U.S. Ambassador to Russia John Huntsman said on Friday that President Donald Trump will “hold Russia accountable for its malign activity” in meetings with NATO allies and Russian President Vladimir Putin over the next two weeks.
“The president believes a better relationship with Russia would be good for both America and Russia, but the ball really is in Russia’s court and the president will continue to hold Russia accountable for its malign activity. We’re entering with our eyes wide open, but peace is always worth the effort,” said Huntsman.
Reuters notes that Trump himself has said he will discuss Russian election meddling, Syria, and Ukraine when he meets with Putin on July 16.
Huntsman indicated that arms control treaties “will be part of the discussion as well.” U.S. Representative to NATO Kay Bailey Hutchison added that Russian violations of the Intermediate-Range Nuclear Forces treaty would be reviewed with NATO.
NATO funding will surely be discussed when President Trump meets with the organization’s leadership in Brussels next week. Trump wrote letters this week forcefully encouraging other members of the North Atlantic Treaty Organization to spend more on their own defense and warning that the U.S. grows weary of shouldering the burden for Europe’s defense.

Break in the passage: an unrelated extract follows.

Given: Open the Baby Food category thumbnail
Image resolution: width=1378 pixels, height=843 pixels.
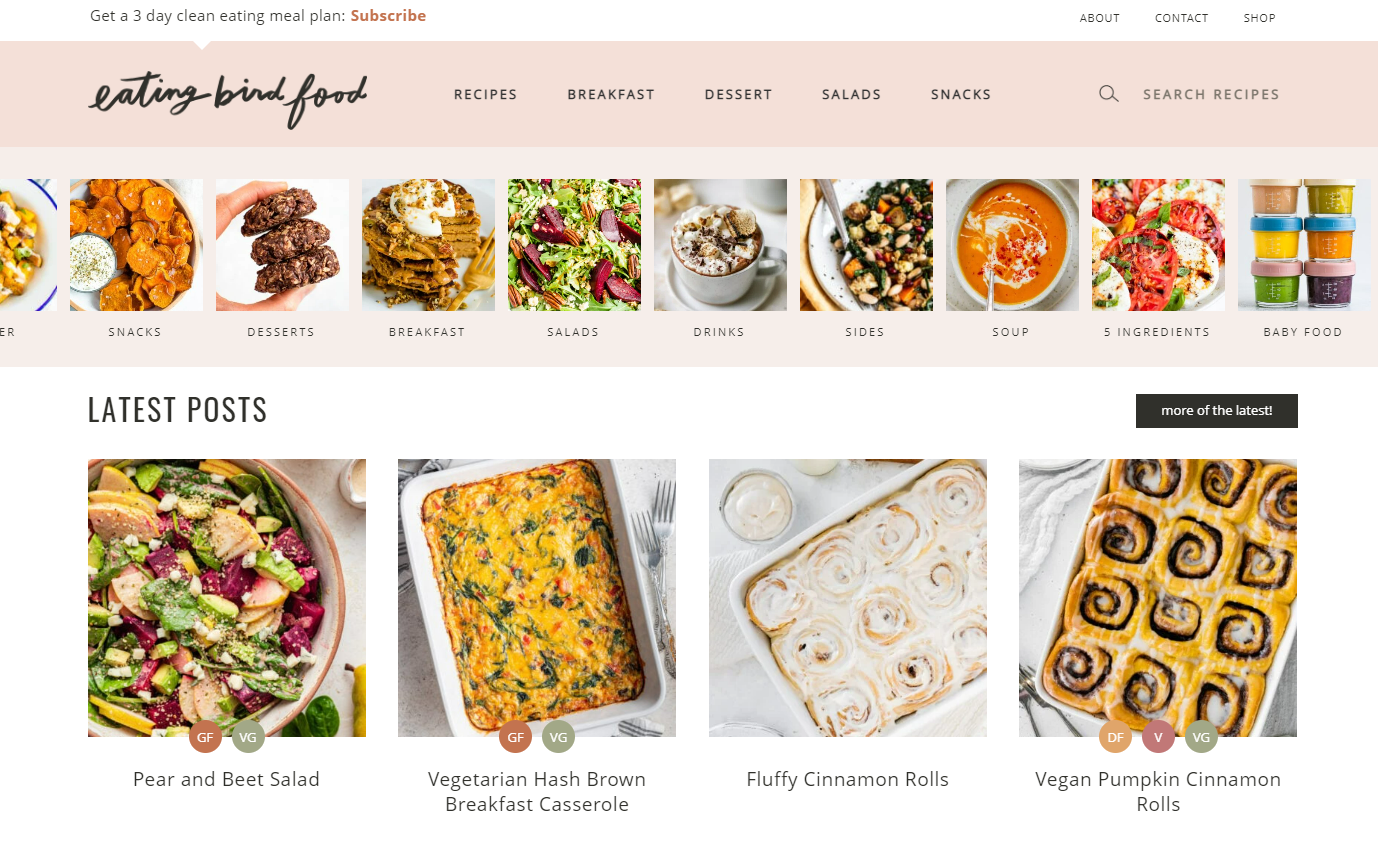Looking at the screenshot, I should tap(1304, 245).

“The United States continues to devote more resources to the defense of Europe when the Continent’s economy, including Germany’s, are doing well and security challenges abound. This is no longer sustainable for us,” Trump reportedly wrote to German Chancellor Angela Merkel.
“Continued German underspending on defense undermines the security of the alliance and provides validation for other allies that also do not plan to meet their military spending commitments, because others see you as a role model,” Trump told Merkel.
NATO Secretary-General Jens Stoltenberg insisted on Thursday that European nations are making progress toward meeting their military spending commitments. He banked on Trump recognizing this progress and understanding “it is in the interest of the United States to maintain a strong transatlantic bond.”
Critics of Trump’s foreign policy are worried his dispute with NATO, soon after a tense Group of Seven summit, will be taken as a sign of weakness in the alliance by Putin. Trump’s most energetic adversaries believe he is inexcusably soft on Vladimir Putin if not secretly in cahoots with the Russian leader. Conversely, the U.S. president seems to get along very poorly with the chancellor of Germany.
Stoltenberg indicated he was comfortable with Trump’s level of resolve and said NATO wants to develop better relations with Russia.
“Russia is our neighbor. Russia is here to stay and we have to strive for a better relationship and therefore I welcome the fact that President Trump will meet President Putin. Dialogue with Russia is absolutely consistent with NATO policies,” he said.
Huntsman told reporters on Friday that Trump’s summit with Putin in Helsinki on July 16 will begin with a one-on-one meeting, followed by an expanded meeting with top advisers present. He hoped the summit would “help reduce tensions and lead to constructive engagement that improves peace and security around the world because you can’t solve problems if you’re not talking about them.”
Appearing on Fox News Sunday this week, National Security Adviser John Bolton said no one should “have a case of the vapors” over Trump’s meetings with Putin.
“The main rationale to have a bilateral meeting between Trump and Putin: let them discuss these issues and see exactly where there might be room for progress, or where they might find there’s no room at all,” he said.
President Trump himself addressed complaints about meeting with the former KGB head of malign Russia at a rally on Thursday.
“Do you know what? Putin’s fine, he’s fine, we’re all fine, we’re people. Will I be prepared? Totally prepared. I have been preparing for this stuff my whole life,” said Trump.